Retour

Semaine nationale du don d’organes : le témoignage d’une Gatinoise

Nicole Thibault souffrait de problèmes de digestion depuis son enfance. À l'adolescence, ses maux se sont aggravés : elle devenait malade lorsqu'elle mangeait un repas le moindrement copieux.

Un texte de Jean-François Chevrier

C'est en déménageant dans la région en 2000 qu'elle décide de consulter des médecins spécialistes à Ottawa. Après de nombreux suivis et rendez-vous non concluants, Nicole reçoit enfin son diagnostic : elle souffre de cirrhose cryptogénétique, d'origine inconnue.

Au début, les spécialistes de l'Hôpital Saint-Luc de Montréal effectuent des suivis réguliers pour juger de la performance de son foie. Par la suite, alors qu'elle souffrait de comas sporadiques, la décision est prise d'opter pour une transplantation.

Une opération d'urgence 

En septembre 2008, Nicole Thibault est admise d'urgence à l'hôpital : elle tombait dans des comas à répétition. Étant donné qu'il s'agit d'une question de vie ou de mort, elle peut devancer d'autres cas sur la liste d'attente.

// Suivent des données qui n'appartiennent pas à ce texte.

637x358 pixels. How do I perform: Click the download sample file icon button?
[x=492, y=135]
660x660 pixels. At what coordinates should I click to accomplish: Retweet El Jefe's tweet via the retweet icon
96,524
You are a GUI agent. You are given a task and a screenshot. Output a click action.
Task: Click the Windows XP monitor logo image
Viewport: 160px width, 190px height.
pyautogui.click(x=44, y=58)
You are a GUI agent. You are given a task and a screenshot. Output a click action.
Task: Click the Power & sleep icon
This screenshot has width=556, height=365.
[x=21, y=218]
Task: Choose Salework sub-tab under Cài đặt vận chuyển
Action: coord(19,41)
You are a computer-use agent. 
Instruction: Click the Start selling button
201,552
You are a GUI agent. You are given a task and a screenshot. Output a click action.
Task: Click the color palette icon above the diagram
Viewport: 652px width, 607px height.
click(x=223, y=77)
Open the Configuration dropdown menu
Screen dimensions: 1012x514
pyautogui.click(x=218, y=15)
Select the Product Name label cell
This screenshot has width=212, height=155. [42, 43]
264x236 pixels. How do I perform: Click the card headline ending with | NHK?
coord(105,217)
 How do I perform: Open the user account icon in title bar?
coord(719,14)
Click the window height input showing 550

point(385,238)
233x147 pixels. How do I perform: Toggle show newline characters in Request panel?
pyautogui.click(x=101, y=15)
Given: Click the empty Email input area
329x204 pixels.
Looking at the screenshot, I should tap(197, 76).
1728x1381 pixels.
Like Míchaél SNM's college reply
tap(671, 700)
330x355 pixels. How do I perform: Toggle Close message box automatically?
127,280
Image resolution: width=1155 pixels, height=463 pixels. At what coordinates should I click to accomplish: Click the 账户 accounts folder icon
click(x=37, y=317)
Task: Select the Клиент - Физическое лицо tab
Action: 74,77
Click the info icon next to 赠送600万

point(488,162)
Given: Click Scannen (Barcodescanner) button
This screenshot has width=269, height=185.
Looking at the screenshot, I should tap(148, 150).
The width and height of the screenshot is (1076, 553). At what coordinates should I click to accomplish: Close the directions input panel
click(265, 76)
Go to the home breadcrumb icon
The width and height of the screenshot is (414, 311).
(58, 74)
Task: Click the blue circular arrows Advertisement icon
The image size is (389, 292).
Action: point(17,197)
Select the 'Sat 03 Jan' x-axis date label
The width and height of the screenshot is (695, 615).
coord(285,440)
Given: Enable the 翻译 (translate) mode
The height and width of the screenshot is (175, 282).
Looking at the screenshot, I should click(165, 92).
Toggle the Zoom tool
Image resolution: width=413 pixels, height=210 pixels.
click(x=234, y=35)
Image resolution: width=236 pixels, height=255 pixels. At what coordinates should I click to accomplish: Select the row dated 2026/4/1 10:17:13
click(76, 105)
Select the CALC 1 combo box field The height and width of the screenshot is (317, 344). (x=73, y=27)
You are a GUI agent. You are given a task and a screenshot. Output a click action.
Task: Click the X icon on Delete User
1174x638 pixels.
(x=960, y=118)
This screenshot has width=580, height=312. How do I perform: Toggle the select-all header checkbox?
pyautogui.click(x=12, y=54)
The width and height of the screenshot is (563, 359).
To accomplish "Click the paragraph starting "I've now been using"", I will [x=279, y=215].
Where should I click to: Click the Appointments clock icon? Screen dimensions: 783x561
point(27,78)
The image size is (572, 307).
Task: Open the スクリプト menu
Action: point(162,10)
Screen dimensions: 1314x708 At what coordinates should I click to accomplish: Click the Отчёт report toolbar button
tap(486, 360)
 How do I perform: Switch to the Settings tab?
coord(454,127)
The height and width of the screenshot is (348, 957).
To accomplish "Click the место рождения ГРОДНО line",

Nicole est demeurée à l'hôpital jusqu'à son opération, en janvier 2009. L'intervention a duré 14 heures pour cette femme, qui avait alors 58 ans.

Aujourd'hui, elle remercie la vie et surtout le donneur qui a aidé à la sauver. Elle pense qu'il a fait preuve d'une grande générosité en acceptant de donner ses organes, après son décès, à ceux qui en avaient besoin.

Sept ans après sa greffe, Nicole Thibault mène une existence saine et heureuse. Elle croit avoir reçu le don de la vie.

Elle souligne aussi l'importance et l'aide reçue à la Maison des greffés de Montréal, un centre qui accueille les patients de l'extérieur en attente d'une greffe.